Son günlerde yine canlı hayvan ithalatı yapıldı. Nereden ithal ediliyor bu hayvanlar; Uruguay. Toplam nüfusu 3,5 milyon. Yani toplam nüfusu Ankara’dan küçük bir ülkeden ithalat yapıyoruz. Yapılan ithalat düve veya genç dişi hayvan değil, kasaplık erkek veya verimden düşmüş dişi sığırlar. Yani bizim sürü varlığımızı geliştirmek için değil sadece kırmızı et piyasasına tedarik için. Uruguay iç karmaşalar, ekonomik krizler yaşamış uzun yıllar sıkıntılar yaşamış dış borçları ödeyemez bir ülke iken, doğru sürü yönetimi ile 15-20 yıl içinde dünyaya kırmızı et satan ekonomi haline geldi.
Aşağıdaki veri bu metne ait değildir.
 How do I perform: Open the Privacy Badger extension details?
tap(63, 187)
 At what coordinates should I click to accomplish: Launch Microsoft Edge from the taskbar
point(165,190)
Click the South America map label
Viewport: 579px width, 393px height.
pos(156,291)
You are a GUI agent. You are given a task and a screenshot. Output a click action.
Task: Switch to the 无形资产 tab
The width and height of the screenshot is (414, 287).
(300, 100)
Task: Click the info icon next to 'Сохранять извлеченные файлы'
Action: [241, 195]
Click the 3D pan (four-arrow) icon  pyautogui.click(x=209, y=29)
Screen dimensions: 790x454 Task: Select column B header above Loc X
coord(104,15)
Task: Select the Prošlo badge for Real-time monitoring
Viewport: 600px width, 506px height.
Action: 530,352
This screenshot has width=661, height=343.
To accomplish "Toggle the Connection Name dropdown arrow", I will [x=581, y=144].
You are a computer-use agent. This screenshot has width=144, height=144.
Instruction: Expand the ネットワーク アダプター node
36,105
Ülkenin hayvansal üretim potansiyelini gören bir yönetici doğru programlama ile başarmıştı dünyaya et satmayı.
Yapılması gereken hayvan varlığımızı doğru yönetmek olmalı, ithal edeceğimiz hayvanlar ve vereceğimiz teşvikler doğru planlanmalı. Her bölge için yüksek nitelikli hayvanların tespiti sağlanmalı, verimli olan dişi sığırlar selekte edilmeli. Bir taraftan kamu ve özel sektör ıslah programları oluşturup verimli ırklar elde edebilmek için çalışmalar başlatılmalıdır. Tüm veriler bilimsel yöntemlerle değerlendirilmeli ve analizler yapılmalı. Gerekirse özel bölgeler planlamalı ki 10 -15 yıl sonra hala kırmızı et ithalatını konuşuyor olmayalım.
Konun özü; işi bilen ülkenin sürüsünü yönetecek yetenekli bir çobana ihtiyacımız var.